Neither question has an easy answer. But for the purposes of forging a rough consensus, precision may not be necessary. Few will want to flip a coin to choose between a patient unlikely to survive more than a month or two and one who might enjoy many years. Yet equality and solidarity might be best achieved by declining to make further distinctions between patients on these grounds.

Should priority be given to the young? They will generally be less likely to need intensive care, since covid-19 puts the old at greatest risk. But those young patients who do need an ICU bed generally will be favored by a save-the-most-lives strategy if they are most likely to regain health. As a group, the young are more resilient. In specific cases, however, a pure save-the-most-lives rule could favor a 65-year-old over a more severely afflicted college-age patient. Many of us would root for the younger person, both because she might live longer if she pulls through and because the older patient has already enjoyed the decades of life that may be denied to the other. This modification of the save-the-most-lives strategy might be achieved by accepting a “bias” in favor of the young, and not merely as tiebreakers. Ideally, this might be carried out without imposing formal age limits.
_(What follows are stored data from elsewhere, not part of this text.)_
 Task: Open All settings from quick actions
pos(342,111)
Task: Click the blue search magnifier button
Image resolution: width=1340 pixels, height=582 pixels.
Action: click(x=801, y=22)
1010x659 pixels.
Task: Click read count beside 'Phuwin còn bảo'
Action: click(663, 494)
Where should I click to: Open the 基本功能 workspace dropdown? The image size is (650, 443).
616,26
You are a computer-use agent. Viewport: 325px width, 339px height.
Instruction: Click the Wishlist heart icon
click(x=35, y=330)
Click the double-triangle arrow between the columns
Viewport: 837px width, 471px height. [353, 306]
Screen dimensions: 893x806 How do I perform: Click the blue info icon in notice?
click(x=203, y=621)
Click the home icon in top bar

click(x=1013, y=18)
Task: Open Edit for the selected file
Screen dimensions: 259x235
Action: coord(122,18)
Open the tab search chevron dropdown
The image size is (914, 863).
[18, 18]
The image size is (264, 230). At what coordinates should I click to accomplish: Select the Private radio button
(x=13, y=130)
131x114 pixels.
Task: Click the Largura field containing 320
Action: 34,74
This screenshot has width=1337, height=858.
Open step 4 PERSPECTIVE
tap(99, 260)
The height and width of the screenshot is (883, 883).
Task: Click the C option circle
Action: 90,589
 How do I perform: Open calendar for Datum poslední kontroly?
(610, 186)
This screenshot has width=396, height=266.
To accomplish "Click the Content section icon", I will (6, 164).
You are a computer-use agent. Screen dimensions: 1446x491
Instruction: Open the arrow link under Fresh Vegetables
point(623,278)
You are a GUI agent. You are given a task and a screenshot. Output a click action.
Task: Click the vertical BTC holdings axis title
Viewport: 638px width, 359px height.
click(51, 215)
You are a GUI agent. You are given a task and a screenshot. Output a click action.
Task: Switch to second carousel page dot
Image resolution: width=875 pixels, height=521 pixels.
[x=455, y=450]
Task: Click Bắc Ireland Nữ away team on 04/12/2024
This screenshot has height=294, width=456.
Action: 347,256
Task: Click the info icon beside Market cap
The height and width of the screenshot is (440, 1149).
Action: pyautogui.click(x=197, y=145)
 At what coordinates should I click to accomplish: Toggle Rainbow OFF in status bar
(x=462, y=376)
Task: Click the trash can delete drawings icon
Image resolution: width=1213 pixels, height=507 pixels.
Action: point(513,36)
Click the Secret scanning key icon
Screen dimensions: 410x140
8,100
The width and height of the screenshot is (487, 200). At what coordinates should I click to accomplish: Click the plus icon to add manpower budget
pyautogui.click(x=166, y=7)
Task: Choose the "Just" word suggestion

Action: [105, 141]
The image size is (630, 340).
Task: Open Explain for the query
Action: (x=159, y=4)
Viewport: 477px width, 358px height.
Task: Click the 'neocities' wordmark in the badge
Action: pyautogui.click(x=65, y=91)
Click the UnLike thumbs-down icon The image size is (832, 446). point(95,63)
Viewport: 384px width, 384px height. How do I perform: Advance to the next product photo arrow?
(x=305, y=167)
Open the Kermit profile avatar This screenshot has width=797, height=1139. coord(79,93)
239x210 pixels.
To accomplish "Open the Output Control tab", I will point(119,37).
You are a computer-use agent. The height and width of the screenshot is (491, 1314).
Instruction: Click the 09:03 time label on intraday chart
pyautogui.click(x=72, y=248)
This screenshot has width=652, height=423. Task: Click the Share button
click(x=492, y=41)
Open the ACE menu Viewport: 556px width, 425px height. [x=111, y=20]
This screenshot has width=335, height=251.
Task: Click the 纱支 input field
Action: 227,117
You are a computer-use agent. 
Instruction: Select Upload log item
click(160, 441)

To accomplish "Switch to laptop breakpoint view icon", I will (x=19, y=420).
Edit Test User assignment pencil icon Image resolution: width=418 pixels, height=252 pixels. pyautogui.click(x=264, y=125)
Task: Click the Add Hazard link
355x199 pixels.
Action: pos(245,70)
Choosing a save-the-most-lives strategy means we will not take into account a host of other considerations, including some that would matter in ordinary clinical decision-making. No preference will be given to those most likely not merely to survive but also to enjoy the best health, let alone the highest quality of life. Nor does the strategy excuse abandonment of the disabled. Rather, it directs resources toward providing the greatest assurance possible that each of us will achieve what we most value: our own survival and that of our loved ones and fellow citizens.

No discussion of the ethics of rationing during a pandemic should be limited to how to choose among patients who present themselves for treatment. Pandemics and other health emergencies tend to favor the well-to-do, and this will be true this time around, too. But we can and must make every effort to identify and care for those utterly unable to protect themselves from infection or to make effective demands on the system, and providers must be assured that fulfillment of this duty will not put them at risk of bankruptcy. Saving the most lives means caring about every life, even when we must choose whom to save.